— Data listing —
****

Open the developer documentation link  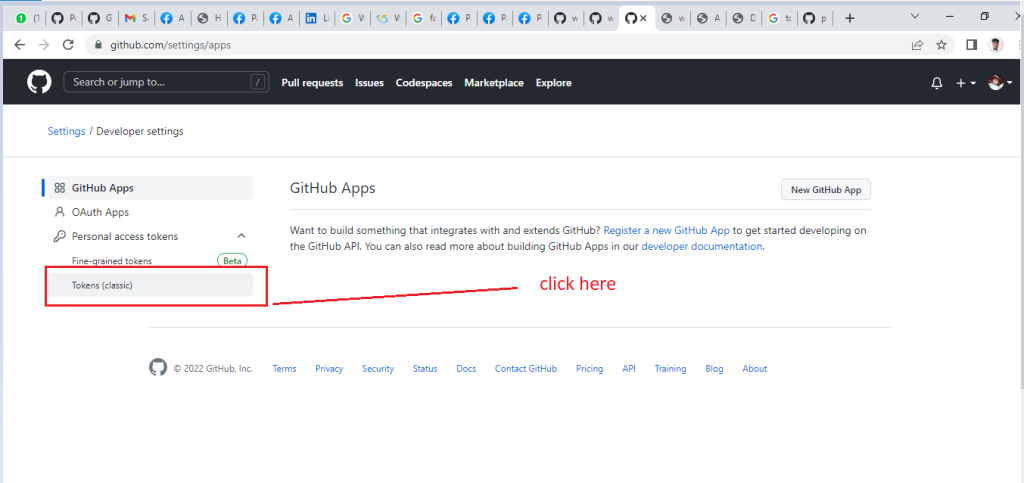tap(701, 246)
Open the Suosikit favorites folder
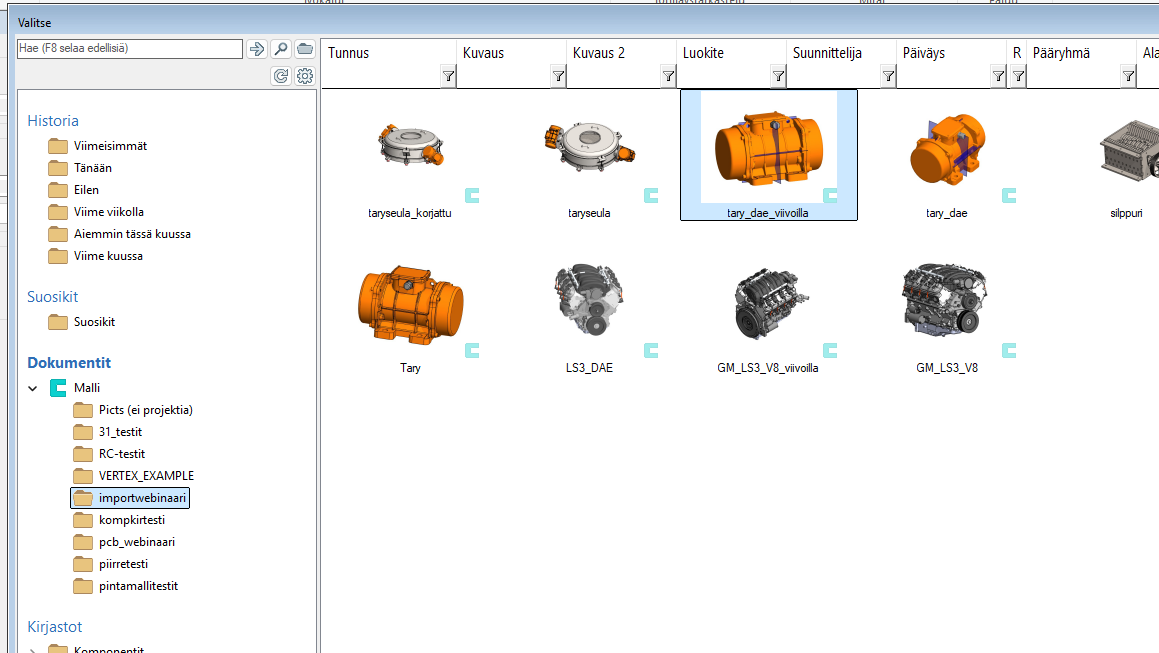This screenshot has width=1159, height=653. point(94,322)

****

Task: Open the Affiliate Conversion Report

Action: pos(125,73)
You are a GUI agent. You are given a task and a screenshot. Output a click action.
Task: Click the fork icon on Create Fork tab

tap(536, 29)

****

— Description of the task —
Express the stretch from the line containing "Task: Open the Affiliate Conversion Report" through the line containing "tap(536, 29)" as a numbered list, leaving out blank lines.

— Answer to this exercise —
1. Task: Open the Affiliate Conversion Report
2. Action: pos(125,73)
3. You are a GUI agent. You are given a task and a screenshot. Output a click action.
4. Task: Click the fork icon on Create Fork tab
5. tap(536, 29)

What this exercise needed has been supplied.